T.NO opens with rich drums and plenty of bounce, easing in a crowd that’s only just consumed their hungover croque monsieur. The vibe here is inviting and festive – it’s a festival, after all – like a park BBQ with really good music. The Swamp slowly gets swamped as the sound crew sets up synths and mics atop the soundsystem. It’s time for Rozaly’s Riddimbox, a live project amplifying Curaçaoan sonic culture and more through the speakers at Twiske, with everyone’s favourite MC Toff Youth. Rozaly starts leisurely on the synths. You can hear some bubbling, soca, dancehall… But the pace suddenly takes off, like a VanMoof electric bike on turbo mode. The rhythm takes you to the most unexpected places. At some point, Toff Youth tosses an inflatable unicorn into the crowd, which is swaying like the Caribbean Sea, and I have so many questions. Where did he get it? Is there a lifeguard on duty? Is anyone else seeing this unicorn?!

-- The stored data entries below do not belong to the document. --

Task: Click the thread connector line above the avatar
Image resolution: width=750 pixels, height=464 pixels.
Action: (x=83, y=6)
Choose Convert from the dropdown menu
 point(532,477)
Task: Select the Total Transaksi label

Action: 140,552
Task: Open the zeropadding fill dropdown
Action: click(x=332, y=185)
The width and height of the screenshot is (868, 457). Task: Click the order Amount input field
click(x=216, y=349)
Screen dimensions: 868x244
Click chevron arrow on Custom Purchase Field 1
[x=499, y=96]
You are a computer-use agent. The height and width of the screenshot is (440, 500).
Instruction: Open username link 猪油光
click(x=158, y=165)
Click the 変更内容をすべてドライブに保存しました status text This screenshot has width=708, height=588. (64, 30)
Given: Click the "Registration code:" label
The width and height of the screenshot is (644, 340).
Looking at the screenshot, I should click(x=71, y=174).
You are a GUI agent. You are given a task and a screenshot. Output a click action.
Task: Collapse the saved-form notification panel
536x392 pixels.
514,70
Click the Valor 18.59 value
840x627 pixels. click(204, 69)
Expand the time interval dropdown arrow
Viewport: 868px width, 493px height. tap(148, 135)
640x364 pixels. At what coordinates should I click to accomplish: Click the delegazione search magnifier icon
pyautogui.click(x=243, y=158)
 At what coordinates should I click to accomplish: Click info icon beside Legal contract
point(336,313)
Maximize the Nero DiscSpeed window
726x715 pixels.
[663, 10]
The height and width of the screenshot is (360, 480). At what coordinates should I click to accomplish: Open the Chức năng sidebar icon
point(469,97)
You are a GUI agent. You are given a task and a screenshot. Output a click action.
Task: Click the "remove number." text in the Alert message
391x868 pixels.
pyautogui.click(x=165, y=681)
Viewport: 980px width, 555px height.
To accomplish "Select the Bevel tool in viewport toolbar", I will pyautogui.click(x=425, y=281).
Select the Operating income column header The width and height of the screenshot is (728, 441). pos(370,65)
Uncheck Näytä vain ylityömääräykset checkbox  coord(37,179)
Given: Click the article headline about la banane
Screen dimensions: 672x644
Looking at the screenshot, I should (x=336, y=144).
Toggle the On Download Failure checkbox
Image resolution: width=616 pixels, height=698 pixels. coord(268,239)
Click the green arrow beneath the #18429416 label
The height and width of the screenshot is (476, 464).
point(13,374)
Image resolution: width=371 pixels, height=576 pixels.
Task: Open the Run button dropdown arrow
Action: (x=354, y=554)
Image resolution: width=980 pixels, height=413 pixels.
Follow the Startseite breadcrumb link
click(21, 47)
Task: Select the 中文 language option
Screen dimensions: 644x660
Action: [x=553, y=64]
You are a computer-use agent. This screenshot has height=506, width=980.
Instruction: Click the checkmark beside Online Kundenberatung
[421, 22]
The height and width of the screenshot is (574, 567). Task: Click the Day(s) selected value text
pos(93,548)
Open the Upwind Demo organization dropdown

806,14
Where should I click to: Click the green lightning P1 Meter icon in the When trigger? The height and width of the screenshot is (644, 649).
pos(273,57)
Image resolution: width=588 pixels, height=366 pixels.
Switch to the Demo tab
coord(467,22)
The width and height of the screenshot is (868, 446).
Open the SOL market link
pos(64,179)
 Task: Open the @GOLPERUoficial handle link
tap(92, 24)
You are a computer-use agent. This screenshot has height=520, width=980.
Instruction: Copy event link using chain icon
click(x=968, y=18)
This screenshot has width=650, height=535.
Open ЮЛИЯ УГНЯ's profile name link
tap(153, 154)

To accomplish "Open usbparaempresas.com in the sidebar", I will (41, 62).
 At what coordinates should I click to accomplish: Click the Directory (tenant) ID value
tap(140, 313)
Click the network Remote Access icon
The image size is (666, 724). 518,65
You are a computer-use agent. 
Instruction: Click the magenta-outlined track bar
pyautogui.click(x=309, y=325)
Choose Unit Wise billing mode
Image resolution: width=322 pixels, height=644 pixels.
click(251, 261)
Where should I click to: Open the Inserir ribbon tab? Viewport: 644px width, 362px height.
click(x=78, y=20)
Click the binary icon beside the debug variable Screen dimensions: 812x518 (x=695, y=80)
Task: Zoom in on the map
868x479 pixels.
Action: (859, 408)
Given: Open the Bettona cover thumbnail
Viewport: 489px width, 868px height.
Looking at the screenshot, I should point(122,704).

Lentekabinet – or Lentekabi, as semi-locals call it – has become a meme-able, cultural phenomenon amongst Amsterdam’s Instagram-literate crowd. One local meme admin even made a Lentekabi Bingo. Spotted Zoë Kravitz and Harry Styles? (Yes, they were there.) Brought up the code yellow rainstorm of the festival’s 2022 edition? Saw Job Jobse for the sixth time? Bingo! It does seem like the whole festival went to see Job Jobse. The Lotus stage is packed. Jobse delivers banging house with euphoric, soaring melodies. A group of girlfriends attempt to scale one of the scaffold platforms — honey, you’re in ballet flats balancing a vodka tonic in one hand. Musically, it’s strong. But the crowd is a bit much, so we head over to the Aster stage, which has been programmed in collab with Bijlmer-based community hub Kazerne Reigersbos. Fendi has the crowd swaying cheerfully to a mix of hip-hop, R&B, Jersey club and bubbling, plenty of bangers the techno taste-police would disapprove of, which is precisely why it’s so good.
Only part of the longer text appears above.